(Saved entries)
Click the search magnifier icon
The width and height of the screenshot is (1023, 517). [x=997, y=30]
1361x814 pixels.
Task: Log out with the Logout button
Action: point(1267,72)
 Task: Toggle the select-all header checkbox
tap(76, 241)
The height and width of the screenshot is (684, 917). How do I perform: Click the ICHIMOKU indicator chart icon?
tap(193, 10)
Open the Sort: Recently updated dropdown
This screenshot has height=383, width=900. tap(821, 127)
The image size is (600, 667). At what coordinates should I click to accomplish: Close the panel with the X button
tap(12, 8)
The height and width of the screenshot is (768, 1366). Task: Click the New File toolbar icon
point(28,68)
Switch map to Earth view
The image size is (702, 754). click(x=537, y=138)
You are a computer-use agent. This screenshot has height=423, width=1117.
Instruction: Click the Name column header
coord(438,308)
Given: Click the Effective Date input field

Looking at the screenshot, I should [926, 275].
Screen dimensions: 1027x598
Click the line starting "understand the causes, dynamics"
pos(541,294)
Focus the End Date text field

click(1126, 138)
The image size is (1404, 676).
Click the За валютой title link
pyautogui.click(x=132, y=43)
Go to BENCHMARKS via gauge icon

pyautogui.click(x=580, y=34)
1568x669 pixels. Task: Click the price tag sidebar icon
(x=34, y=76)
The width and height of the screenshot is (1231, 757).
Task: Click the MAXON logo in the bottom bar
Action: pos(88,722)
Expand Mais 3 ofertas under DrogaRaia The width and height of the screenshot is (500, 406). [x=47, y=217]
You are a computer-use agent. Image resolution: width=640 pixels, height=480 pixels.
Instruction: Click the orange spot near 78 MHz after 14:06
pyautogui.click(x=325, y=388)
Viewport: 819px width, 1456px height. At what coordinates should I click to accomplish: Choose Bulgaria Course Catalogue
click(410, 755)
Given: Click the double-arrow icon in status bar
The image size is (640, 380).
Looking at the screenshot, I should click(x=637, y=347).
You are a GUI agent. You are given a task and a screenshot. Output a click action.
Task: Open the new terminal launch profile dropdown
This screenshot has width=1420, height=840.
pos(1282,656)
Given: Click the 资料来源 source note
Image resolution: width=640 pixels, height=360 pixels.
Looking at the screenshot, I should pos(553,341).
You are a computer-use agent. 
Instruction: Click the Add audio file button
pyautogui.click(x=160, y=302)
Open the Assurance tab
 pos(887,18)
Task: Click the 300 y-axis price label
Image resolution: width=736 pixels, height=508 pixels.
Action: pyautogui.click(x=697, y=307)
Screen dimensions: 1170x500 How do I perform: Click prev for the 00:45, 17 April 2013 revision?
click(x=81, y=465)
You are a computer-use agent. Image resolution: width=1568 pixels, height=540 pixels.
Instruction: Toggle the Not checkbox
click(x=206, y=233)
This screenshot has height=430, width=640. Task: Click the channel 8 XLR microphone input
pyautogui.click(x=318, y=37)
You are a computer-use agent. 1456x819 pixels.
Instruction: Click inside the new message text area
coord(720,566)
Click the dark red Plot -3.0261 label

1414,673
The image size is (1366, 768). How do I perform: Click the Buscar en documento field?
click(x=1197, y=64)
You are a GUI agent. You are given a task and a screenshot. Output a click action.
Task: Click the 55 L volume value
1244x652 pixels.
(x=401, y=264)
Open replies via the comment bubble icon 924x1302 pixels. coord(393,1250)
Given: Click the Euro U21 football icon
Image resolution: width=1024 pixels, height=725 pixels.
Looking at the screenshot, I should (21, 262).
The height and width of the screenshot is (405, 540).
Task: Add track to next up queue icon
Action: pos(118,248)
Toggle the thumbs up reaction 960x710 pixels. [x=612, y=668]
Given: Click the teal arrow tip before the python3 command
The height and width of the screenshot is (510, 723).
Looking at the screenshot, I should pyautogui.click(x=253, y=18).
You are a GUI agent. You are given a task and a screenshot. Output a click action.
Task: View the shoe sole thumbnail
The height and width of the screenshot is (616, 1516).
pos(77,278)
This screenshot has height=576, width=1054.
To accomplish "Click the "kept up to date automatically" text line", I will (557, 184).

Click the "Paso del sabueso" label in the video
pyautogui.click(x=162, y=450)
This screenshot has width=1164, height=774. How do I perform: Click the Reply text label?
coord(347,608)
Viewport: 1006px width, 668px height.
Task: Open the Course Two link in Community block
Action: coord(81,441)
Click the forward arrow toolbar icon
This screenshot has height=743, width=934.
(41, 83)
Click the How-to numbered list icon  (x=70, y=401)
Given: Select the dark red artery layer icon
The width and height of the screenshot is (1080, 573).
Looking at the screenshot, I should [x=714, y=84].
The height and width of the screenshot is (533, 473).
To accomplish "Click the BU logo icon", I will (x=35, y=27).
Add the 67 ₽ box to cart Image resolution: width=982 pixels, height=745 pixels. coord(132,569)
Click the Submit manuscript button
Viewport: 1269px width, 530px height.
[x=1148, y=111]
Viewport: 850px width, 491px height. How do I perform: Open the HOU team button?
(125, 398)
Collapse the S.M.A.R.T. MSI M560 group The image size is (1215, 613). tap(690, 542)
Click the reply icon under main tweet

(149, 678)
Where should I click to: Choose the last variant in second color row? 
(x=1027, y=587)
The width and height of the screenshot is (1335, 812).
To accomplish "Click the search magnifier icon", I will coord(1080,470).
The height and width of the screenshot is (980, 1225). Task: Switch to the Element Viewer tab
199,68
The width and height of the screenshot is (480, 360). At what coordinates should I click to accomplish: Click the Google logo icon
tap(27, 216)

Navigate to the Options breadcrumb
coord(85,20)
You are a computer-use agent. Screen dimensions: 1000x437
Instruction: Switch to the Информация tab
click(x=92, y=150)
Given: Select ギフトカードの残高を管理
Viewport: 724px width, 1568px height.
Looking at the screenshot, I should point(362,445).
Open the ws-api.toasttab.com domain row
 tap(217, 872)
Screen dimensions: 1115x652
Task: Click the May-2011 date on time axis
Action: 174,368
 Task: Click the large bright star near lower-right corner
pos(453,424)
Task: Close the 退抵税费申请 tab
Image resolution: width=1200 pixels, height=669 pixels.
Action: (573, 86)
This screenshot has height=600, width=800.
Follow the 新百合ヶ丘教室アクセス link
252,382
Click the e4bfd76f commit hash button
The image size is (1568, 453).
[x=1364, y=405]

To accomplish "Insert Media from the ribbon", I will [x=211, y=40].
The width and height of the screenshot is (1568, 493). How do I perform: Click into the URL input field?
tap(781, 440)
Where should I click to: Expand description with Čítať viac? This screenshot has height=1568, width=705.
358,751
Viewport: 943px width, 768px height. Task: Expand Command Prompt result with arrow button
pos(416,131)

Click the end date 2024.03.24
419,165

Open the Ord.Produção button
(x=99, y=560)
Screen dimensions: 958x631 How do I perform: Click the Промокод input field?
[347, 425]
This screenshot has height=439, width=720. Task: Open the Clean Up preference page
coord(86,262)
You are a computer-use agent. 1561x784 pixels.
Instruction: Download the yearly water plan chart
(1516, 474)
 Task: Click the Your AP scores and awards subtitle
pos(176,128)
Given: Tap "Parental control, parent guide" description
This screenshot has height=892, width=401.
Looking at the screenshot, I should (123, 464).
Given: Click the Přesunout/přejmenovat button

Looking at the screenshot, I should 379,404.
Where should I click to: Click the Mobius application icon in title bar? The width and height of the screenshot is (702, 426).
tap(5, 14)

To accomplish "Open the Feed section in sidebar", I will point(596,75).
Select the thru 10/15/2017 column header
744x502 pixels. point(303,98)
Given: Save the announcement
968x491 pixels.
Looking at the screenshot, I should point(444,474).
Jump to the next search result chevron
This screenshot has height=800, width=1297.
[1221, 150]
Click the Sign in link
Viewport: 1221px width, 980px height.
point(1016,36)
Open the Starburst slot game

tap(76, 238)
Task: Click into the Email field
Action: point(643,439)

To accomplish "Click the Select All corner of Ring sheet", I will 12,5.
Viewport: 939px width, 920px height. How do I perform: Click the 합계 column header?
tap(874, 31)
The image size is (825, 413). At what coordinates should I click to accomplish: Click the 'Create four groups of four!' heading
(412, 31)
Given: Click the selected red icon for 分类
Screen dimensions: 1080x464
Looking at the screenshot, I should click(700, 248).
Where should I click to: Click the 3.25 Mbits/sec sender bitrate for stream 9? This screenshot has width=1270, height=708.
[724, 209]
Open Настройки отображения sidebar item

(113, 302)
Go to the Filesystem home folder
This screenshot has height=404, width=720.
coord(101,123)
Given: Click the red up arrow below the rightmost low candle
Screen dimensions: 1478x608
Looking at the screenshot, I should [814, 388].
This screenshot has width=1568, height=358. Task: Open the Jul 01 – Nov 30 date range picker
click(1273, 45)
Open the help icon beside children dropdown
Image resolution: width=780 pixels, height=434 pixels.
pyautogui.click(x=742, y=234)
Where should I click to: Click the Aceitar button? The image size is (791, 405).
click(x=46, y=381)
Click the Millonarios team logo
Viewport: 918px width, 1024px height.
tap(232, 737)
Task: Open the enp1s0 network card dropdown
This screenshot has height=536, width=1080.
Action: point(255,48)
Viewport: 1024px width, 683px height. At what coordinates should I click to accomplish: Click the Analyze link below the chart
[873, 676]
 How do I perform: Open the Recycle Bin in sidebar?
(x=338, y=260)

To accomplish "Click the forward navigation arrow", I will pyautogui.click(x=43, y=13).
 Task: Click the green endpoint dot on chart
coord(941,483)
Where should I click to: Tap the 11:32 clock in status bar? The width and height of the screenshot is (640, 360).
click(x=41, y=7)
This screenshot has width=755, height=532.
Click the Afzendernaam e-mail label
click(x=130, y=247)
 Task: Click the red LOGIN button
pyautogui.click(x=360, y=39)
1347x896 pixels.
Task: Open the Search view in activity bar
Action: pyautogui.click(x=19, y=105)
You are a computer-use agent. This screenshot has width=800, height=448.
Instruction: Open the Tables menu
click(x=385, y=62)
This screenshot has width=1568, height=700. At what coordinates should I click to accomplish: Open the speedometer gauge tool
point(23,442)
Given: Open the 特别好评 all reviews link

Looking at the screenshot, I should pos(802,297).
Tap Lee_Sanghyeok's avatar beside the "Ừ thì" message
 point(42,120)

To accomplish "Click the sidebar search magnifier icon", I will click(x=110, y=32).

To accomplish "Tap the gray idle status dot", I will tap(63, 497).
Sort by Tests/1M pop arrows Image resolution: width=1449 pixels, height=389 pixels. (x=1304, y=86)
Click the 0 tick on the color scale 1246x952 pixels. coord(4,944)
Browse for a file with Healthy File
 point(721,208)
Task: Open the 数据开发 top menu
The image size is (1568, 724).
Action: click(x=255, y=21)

_Directions:_ Show the lines from the data above that contain the string "agent".

_Exercise response:_
You are a computer-use agent. This screenshot has height=423, width=1117.
You are a computer-use agent. Image resolution: width=640 pixels, height=480 pixels.
You are a GUI agent. You are given a task and a screenshot. Output a click action.
You are a computer-use agent. 
You are a computer-use agent. Image resolution: width=1568 pixels, height=540 pixels.
You are a computer-use agent. 1456x819 pixels.
You are a GUI agent. You are given a task and a screenshot. Output a click action.
You are a GUI agent. You are given a task and a screenshot. Output a click action.
You are a computer-use agent. Screen dimensions: 1000x437
You are a computer-use agent. 1561x784 pixels.
You are a computer-use agent. This screenshot has width=800, height=448.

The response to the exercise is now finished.